## Your assignment
Return all lines of the data in which the string "lernwerkstatt" occurs.

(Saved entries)
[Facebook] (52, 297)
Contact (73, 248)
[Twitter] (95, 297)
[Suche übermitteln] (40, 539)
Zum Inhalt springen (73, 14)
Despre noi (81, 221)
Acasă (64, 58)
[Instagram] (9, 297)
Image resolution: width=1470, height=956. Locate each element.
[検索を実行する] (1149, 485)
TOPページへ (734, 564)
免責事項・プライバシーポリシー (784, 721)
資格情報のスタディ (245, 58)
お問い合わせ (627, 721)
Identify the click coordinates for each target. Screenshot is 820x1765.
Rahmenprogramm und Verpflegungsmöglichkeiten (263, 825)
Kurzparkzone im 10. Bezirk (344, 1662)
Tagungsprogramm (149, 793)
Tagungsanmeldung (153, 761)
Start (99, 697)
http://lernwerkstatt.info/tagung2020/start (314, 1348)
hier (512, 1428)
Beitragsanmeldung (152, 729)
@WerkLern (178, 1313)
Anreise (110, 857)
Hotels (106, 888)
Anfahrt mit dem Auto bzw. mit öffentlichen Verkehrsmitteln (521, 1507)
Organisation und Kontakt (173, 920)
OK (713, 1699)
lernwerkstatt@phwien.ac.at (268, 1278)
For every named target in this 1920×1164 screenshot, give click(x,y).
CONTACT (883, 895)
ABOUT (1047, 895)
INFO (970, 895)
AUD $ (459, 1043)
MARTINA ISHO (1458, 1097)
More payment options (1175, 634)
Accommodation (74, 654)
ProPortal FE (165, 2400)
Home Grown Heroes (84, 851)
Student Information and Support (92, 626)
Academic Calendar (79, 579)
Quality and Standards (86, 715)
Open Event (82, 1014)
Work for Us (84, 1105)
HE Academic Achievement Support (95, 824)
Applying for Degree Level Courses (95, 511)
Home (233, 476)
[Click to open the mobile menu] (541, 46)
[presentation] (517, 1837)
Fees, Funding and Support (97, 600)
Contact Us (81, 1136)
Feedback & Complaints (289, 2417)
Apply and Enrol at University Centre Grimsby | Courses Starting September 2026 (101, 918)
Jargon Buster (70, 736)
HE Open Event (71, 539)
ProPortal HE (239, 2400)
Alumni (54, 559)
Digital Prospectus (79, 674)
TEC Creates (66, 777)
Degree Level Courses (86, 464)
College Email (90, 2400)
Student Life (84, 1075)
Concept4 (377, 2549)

## Response to this task
http://lernwerkstatt.info/tagung2020/start (314, 1348)
lernwerkstatt@phwien.ac.at (268, 1278)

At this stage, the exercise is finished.